Based on our research and preliminary design, we project the following performance targets:

  •  Sign recognition accuracy: 85-90% | For isolated signs
  • Sentence comprehension: 75-80% | For simple sentences
  • Processing latency: <250ms | From gesture to display
  • Frame rate: 12-15 FPS | Sufficient for fluid interpretation
  • Power consumption: ~1.5W | Estimated during active use
  • Initial vocabulary size: 500-600 words | First implementation
  • Boot time: ~5s | From power-on to ready state
 Proposed Implementation Timeline

We anticipate a development process spanning approximately six months:

  • Month 1-2: Dataset collection and model training 
  • Month 3: Initial algorithm implementation and optimization 
  • Month 4: Hardware integration and testing 
  • Month 5: User interface development and performance tuning 
  • Month 6: Final testing, validation, and documentation 

 Why This Project Should Be Selected

SignesTrad represents a perfect match for the STM32 Edge AI Contest for several reasons:

  1. Social Impact: Our project addresses a real-world accessibility challenge faced by approximately 300,000 deaf individuals in France who use LSF as their primary means of communication.

  2. Technical Innovation: We push the boundaries of what's possible with edge AI on microcontrollers, demonstrating how complex computer vision and natural language processing can be optimized for embedded systems.

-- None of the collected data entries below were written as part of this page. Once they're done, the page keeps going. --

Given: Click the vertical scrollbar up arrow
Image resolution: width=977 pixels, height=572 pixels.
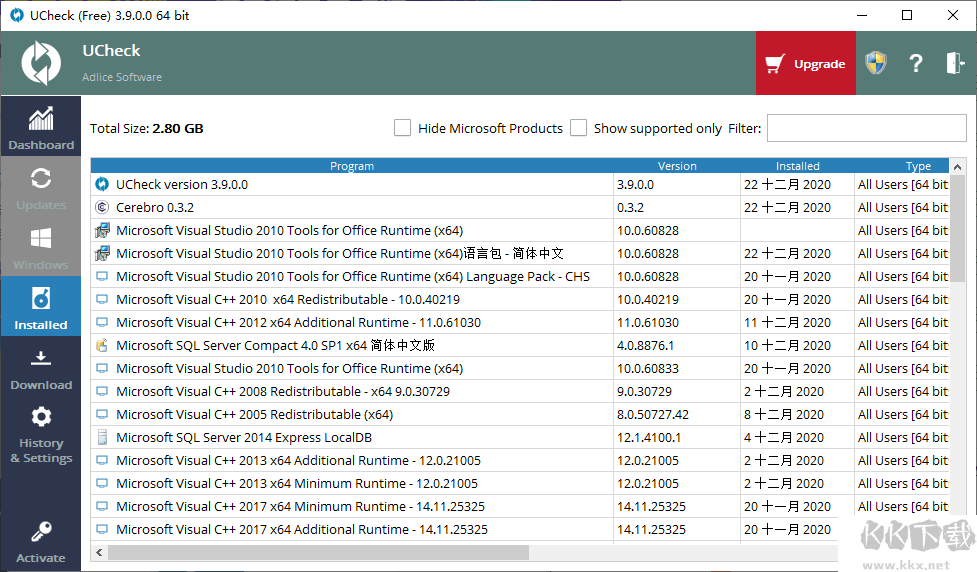Looking at the screenshot, I should [958, 167].
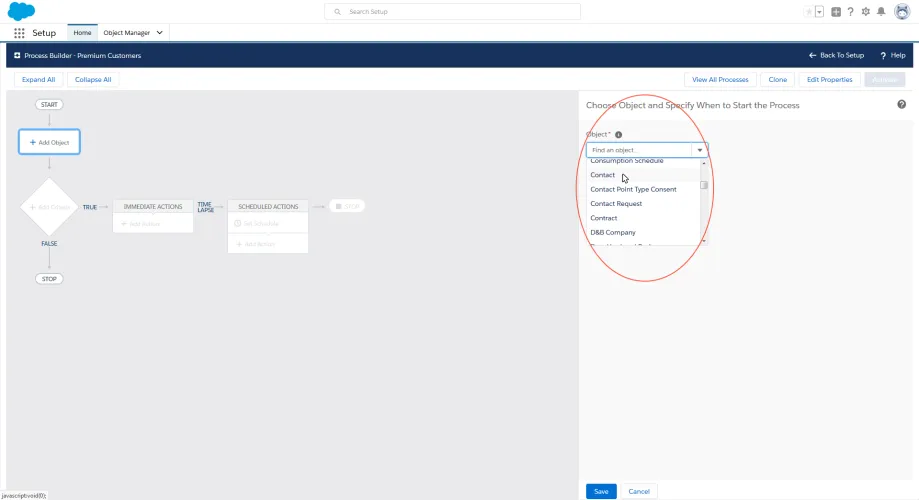Image resolution: width=919 pixels, height=500 pixels.
Task: Click the Find an object input field
Action: tap(639, 150)
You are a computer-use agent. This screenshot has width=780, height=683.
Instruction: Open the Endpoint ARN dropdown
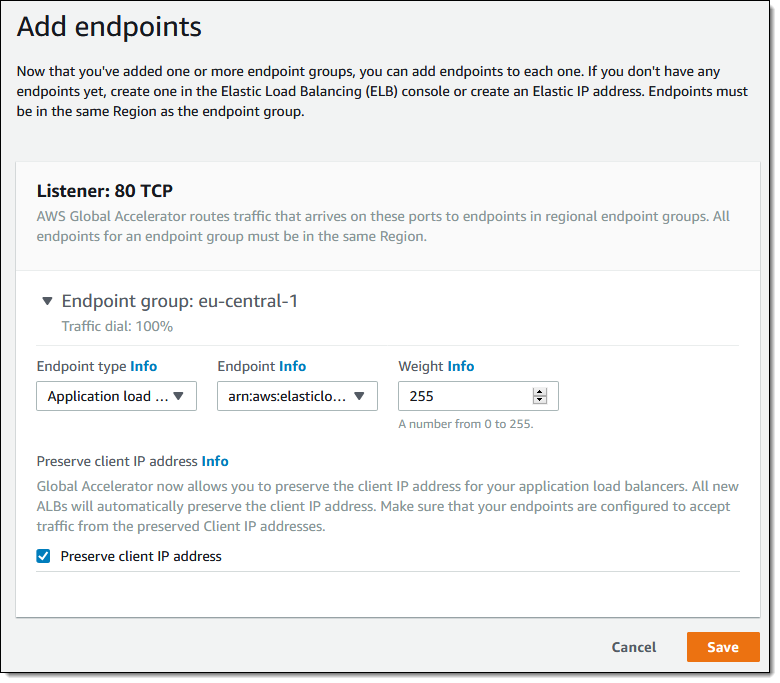click(296, 396)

  3. Complete Utilization of STM32N6 Capabilities: Our solution leverages virtually all the key features of the STM32N6 Discovery Kit, from its Neural-ART NPU to its camera interface, memory resources, and display capabilities.

  4. Practical Implementation: SignesTrad is designed to be usable in everyday situations, with careful attention to user experience, battery life, and real-world performance.

  5. Future Potential: The project establishes a foundation for expanded capabilities and could lead to commercial applications that bring tangible benefits to the deaf community.

By selecting SignesTrad, the judges would support not only technical innovation but also meaningful social inclusion through accessible technology.